> **LISTED ENTRIES**:

# # #

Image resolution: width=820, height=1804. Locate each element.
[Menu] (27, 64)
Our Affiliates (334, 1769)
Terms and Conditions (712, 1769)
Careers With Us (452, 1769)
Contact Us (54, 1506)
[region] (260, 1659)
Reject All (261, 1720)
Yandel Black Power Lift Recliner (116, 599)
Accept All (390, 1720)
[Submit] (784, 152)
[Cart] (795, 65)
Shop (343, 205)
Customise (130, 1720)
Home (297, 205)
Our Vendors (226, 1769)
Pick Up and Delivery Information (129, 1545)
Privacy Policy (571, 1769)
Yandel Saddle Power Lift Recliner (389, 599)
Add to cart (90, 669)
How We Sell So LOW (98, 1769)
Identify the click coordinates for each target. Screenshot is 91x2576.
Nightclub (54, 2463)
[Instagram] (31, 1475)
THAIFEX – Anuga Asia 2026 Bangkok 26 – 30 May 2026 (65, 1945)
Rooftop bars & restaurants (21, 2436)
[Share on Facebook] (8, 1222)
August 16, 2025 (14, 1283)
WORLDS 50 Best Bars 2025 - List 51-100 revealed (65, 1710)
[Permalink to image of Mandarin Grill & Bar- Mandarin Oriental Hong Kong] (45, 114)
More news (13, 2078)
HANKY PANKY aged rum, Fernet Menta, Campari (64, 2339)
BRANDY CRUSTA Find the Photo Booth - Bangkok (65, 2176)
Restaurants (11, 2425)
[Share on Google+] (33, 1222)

# # #

> **AIM OF THE TASK**:
All the lines above must appear again in the answer, word for word.

> **ANSWER SPACE**:
Image resolution: width=820, height=1804. Locate each element.
[Menu] (27, 64)
Our Affiliates (334, 1769)
Terms and Conditions (712, 1769)
Careers With Us (452, 1769)
Contact Us (54, 1506)
[region] (260, 1659)
Reject All (261, 1720)
Yandel Black Power Lift Recliner (116, 599)
Accept All (390, 1720)
[Submit] (784, 152)
[Cart] (795, 65)
Shop (343, 205)
Customise (130, 1720)
Home (297, 205)
Our Vendors (226, 1769)
Pick Up and Delivery Information (129, 1545)
Privacy Policy (571, 1769)
Yandel Saddle Power Lift Recliner (389, 599)
Add to cart (90, 669)
How We Sell So LOW (98, 1769)
Identify the click coordinates for each target. Screenshot is 91x2576.
Nightclub (54, 2463)
[Instagram] (31, 1475)
THAIFEX – Anuga Asia 2026 Bangkok 26 – 30 May 2026 (65, 1945)
Rooftop bars & restaurants (21, 2436)
[Share on Facebook] (8, 1222)
August 16, 2025 (14, 1283)
WORLDS 50 Best Bars 2025 - List 51-100 revealed (65, 1710)
[Permalink to image of Mandarin Grill & Bar- Mandarin Oriental Hong Kong] (45, 114)
More news (13, 2078)
HANKY PANKY aged rum, Fernet Menta, Campari (64, 2339)
BRANDY CRUSTA Find the Photo Booth - Bangkok (65, 2176)
Restaurants (11, 2425)
[Share on Google+] (33, 1222)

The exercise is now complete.